■ EXERCISE PROMPT
Set down the passage on marine biopolymers for injectable cartilage cryogels word for word, in full.

■ SELECTED EXTRACT
*** Block opens ***
Marine biomaterials have emerged as promising alternatives to the use of mammalian-derived compounds in regenerative medicine due to their bioactivity, safety, and sustainable origin. In this work, we explored three marine-derived biopolymers —collagen, chondroitin sulfate (CS), and hyaluronic acid (HA)— aiming at the formulation of injectable cryogels for articular cartilage therapies.

Collagen and CS were obtained from Prionace glauca skin and cartilage, respectively, and HA via bacterial-fermentation using marine peptones. After a thorough physicochemical characterization, blends were formulated by combining biopolymer solutions and inducing gelation at low-temperature, exploring different polymer concentrations, ratios, and crosslinking strategies. Cohesiveness and injectability were evaluated concerning composition.
*** Block closes ***
■ DATASET CONTENT
*** Block opens ***
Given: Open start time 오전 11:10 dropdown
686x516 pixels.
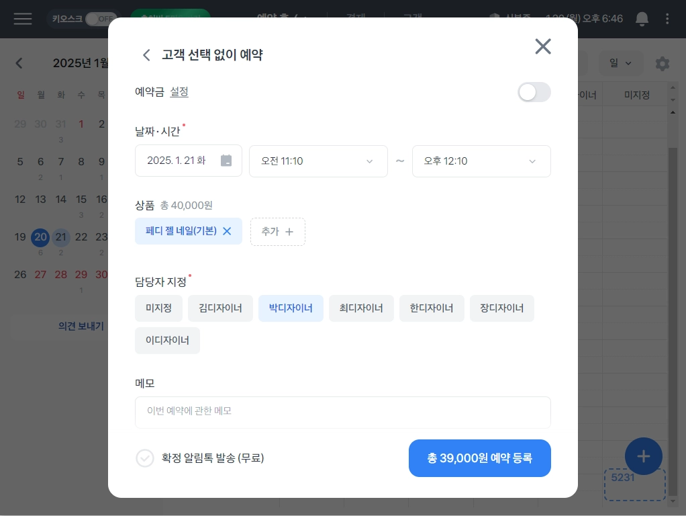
*** Block closes ***
*** Block opens ***
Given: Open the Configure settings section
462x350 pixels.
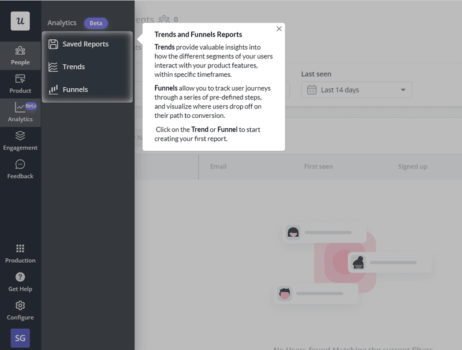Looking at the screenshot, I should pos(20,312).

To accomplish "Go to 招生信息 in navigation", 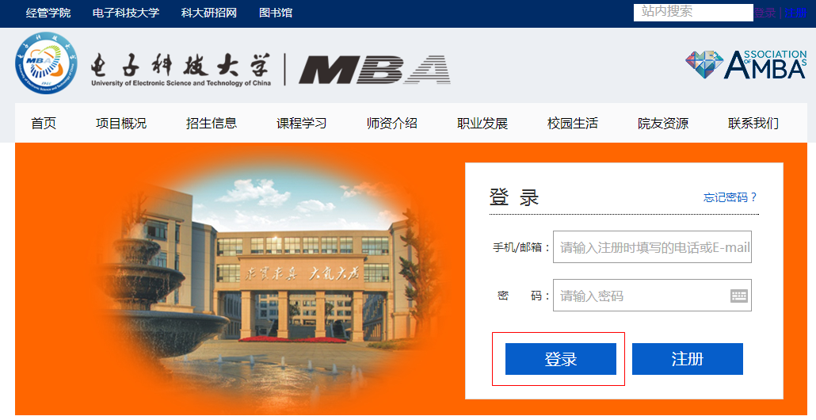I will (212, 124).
*** Block closes ***
■ ANSWER FOR THIS EXERCISE
Marine biomaterials have emerged as promising alternatives to the use of mammalian-derived compounds in regenerative medicine due to their bioactivity, safety, and sustainable origin. In this work, we explored three marine-derived biopolymers —collagen, chondroitin sulfate (CS), and hyaluronic acid (HA)— aiming at the formulation of injectable cryogels for articular cartilage therapies.

Collagen and CS were obtained from Prionace glauca skin and cartilage, respectively, and HA via bacterial-fermentation using marine peptones. After a thorough physicochemical characterization, blends were formulated by combining biopolymer solutions and inducing gelation at low-temperature, exploring different polymer concentrations, ratios, and crosslinking strategies. Cohesiveness and injectability were evaluated concerning composition.